A gene encoding chitinase from has been isolated after optimization of PCR conditions. It was cloned with two different prometers, T7 promoter of the pJET1.2/blunt cloning vector and the SP6 promoter of pGEM®-T Easy vector. After transforming DH5α, two transformants were selected, CHI-NRC-4 from the first vector and T-CHI-NRC-6 from the second vector, and used for further studies. The complete CDS sequence of gene was determined and submitted to GenBank with the accession number KX268692.1. Culture supernatants of (CHI-NRC-4) and (T-CHI-NRC-6) were investigated for their inhibitory effect on egg hatch under laboratory conditions. Result showed up to 96% inhibition in egg hatching due to both transformants as compared to control which reflect the same expression efficiency of both used prometers. A greenhouse experiment was carried out to evaluate the nematicidal effect of culture supernatants of the two transformts (CHI-NRC-4) and (T-CHI-NRC-6) against infected eggplant. Obtained results showed a significant reduction in nematode population in soil and roots and enhancement in eggplant growth parameters as compared to control.

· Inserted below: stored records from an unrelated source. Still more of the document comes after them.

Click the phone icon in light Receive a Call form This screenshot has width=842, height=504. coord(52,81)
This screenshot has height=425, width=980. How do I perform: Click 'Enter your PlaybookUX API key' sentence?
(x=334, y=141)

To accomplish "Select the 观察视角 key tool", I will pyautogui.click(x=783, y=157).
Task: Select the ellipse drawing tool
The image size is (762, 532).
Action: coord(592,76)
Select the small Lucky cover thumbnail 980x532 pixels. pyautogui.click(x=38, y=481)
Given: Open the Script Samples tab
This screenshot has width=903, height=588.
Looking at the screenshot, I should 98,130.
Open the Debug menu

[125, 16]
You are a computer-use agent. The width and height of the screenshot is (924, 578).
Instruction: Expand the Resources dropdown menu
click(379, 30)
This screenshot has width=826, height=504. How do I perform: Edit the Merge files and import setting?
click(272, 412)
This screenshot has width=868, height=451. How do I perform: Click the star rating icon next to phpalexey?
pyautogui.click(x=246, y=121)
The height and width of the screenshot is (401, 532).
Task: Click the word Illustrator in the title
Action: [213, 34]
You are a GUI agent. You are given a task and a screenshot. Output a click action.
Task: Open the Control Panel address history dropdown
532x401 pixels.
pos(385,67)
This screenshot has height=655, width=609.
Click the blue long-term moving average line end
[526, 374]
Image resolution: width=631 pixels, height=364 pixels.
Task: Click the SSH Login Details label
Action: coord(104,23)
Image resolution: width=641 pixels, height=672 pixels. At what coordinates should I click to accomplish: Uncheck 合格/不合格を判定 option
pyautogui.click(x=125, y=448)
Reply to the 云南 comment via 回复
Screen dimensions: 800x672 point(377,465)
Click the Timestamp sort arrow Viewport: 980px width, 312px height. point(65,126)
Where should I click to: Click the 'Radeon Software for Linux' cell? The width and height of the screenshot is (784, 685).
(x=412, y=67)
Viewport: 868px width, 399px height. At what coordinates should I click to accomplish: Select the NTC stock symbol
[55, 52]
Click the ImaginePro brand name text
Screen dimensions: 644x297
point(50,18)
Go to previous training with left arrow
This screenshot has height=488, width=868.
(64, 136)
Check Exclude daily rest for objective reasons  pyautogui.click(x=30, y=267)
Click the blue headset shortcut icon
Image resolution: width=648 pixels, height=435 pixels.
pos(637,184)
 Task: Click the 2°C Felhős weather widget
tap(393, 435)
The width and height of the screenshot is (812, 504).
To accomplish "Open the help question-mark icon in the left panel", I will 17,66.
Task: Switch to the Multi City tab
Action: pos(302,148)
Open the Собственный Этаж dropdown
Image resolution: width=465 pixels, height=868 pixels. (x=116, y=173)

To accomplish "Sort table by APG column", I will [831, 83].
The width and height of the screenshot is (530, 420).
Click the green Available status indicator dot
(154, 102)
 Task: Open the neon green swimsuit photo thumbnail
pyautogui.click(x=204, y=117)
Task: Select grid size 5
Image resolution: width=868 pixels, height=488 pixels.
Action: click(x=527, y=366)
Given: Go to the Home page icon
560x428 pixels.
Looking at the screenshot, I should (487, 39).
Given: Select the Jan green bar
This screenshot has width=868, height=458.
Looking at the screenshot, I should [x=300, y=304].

在优化PCR条件后,已从[具体来源]中分离出一种编码几丁质酶的基因。它用两种不同的启动子进行克隆,即pJET1.2/blunt克隆载体的T7启动子和pGEM®-T Easy载体的SP6启动子。转化DH5α后,挑选出两个转化体,第一个载体的CHI-NRC-4和第二个载体的T-CHI-NRC-6,并用于进一步研究。测定了[具体基因]的完整CDS序列,并提交至GenBank,登录号为KX268692.1。在实验室条件下,研究了具体菌株和具体菌株的培养上清液对[某种线虫]卵孵化的抑制作用。结果表明,与对照相比,两种转化体对卵孵化的抑制率高达96%,这反映了所使用的两种启动子具有相同的表达效率。进行了一项温室试验,以评估两种转化体(CHI-NRC-4)和(T-CHI-NRC-6)的培养上清液对感染[某种线虫]的茄子的杀线虫效果。与对照相比,获得的结果表明土壤和根中线虫数量显著减少,茄子生长参数得到提高。